Stored items
- Opening Delimiter -

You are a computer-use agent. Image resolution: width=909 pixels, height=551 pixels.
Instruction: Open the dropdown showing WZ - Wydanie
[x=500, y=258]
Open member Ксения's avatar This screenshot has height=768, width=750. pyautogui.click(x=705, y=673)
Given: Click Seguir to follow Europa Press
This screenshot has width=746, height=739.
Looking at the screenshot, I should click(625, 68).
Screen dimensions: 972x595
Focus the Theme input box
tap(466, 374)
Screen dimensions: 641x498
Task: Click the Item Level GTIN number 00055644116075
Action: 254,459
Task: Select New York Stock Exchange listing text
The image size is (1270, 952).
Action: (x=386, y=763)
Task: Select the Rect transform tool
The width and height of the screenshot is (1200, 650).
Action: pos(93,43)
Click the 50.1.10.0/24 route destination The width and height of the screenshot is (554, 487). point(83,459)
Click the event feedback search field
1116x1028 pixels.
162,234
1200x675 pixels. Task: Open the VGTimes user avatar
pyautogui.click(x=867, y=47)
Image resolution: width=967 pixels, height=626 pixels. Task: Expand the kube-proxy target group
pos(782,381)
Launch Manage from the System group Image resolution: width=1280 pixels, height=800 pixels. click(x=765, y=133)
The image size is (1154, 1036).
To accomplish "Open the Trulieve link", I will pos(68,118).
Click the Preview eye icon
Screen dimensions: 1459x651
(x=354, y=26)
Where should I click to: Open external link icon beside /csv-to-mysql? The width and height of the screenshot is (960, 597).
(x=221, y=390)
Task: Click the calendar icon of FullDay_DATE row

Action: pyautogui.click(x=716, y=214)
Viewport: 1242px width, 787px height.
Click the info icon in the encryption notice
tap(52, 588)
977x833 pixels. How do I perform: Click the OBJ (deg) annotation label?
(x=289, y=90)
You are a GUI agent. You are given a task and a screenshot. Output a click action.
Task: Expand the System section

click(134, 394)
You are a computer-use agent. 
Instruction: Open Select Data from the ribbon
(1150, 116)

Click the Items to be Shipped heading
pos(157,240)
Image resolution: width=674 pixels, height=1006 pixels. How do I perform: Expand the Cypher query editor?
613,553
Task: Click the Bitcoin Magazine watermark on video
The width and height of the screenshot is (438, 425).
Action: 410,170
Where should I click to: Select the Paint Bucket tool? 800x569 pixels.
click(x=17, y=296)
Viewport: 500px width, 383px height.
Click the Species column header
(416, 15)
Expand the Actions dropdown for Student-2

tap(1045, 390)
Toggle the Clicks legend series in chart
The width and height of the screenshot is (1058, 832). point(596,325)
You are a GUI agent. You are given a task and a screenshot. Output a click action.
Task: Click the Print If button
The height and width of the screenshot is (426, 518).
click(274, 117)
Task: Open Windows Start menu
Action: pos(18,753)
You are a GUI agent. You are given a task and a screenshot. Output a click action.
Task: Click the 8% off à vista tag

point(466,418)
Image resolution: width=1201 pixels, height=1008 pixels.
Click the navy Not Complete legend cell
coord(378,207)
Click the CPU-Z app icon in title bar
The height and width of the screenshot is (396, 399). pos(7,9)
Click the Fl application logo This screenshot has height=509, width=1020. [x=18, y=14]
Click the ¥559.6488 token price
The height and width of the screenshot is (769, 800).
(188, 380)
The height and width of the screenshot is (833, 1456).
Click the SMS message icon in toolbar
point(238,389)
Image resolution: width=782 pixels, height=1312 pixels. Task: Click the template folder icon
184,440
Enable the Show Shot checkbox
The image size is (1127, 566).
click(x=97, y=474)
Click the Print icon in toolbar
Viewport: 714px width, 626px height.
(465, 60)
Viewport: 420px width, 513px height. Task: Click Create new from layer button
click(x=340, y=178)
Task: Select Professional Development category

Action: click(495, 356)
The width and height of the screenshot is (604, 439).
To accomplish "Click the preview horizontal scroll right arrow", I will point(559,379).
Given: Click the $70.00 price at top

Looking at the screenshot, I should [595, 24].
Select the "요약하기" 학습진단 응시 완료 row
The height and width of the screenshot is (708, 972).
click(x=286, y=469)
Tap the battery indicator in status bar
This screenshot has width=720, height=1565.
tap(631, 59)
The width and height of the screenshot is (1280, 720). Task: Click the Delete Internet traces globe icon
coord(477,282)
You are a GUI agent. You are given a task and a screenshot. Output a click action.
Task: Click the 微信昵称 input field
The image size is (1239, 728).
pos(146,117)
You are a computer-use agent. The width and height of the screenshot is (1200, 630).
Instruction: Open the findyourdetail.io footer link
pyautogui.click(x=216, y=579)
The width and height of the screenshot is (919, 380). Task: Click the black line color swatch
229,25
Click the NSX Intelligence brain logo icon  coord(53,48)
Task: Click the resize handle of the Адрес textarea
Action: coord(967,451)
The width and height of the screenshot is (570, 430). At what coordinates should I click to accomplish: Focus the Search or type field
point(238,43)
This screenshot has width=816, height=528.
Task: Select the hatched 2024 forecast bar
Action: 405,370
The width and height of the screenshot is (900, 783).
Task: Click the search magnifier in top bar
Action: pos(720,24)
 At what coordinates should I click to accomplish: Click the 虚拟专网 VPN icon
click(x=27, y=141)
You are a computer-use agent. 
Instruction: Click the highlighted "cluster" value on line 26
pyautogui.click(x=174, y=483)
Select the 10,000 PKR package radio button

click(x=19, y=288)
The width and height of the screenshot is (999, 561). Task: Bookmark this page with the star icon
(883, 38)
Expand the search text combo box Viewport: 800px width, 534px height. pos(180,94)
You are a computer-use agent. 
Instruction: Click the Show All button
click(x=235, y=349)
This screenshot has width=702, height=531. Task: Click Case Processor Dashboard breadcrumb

- Closing Delimiter -

# Exercise brief
Only the lines above from the line with "Click the Preview eye icon" to the line with "Click the Fl", those two lines included, should be reproduced exactly.

# Output below
Click the Preview eye icon
Screen dimensions: 1459x651
(x=354, y=26)
Where should I click to: Open external link icon beside /csv-to-mysql? The width and height of the screenshot is (960, 597).
(x=221, y=390)
Task: Click the calendar icon of FullDay_DATE row

Action: pyautogui.click(x=716, y=214)
Viewport: 1242px width, 787px height.
Click the info icon in the encryption notice
tap(52, 588)
977x833 pixels. How do I perform: Click the OBJ (deg) annotation label?
(x=289, y=90)
You are a GUI agent. You are given a task and a screenshot. Output a click action.
Task: Expand the System section

click(134, 394)
You are a computer-use agent. 
Instruction: Open Select Data from the ribbon
(1150, 116)

Click the Items to be Shipped heading
pos(157,240)
Image resolution: width=674 pixels, height=1006 pixels. How do I perform: Expand the Cypher query editor?
613,553
Task: Click the Bitcoin Magazine watermark on video
The width and height of the screenshot is (438, 425).
Action: 410,170
Where should I click to: Select the Paint Bucket tool? 800x569 pixels.
click(x=17, y=296)
Viewport: 500px width, 383px height.
Click the Species column header
(416, 15)
Expand the Actions dropdown for Student-2

tap(1045, 390)
Toggle the Clicks legend series in chart
The width and height of the screenshot is (1058, 832). point(596,325)
You are a GUI agent. You are given a task and a screenshot. Output a click action.
Task: Click the Print If button
The height and width of the screenshot is (426, 518).
click(274, 117)
Task: Open Windows Start menu
Action: pos(18,753)
You are a GUI agent. You are given a task and a screenshot. Output a click action.
Task: Click the 8% off à vista tag

point(466,418)
Image resolution: width=1201 pixels, height=1008 pixels.
Click the navy Not Complete legend cell
coord(378,207)
Click the CPU-Z app icon in title bar
The height and width of the screenshot is (396, 399). pos(7,9)
Click the Fl application logo This screenshot has height=509, width=1020. [x=18, y=14]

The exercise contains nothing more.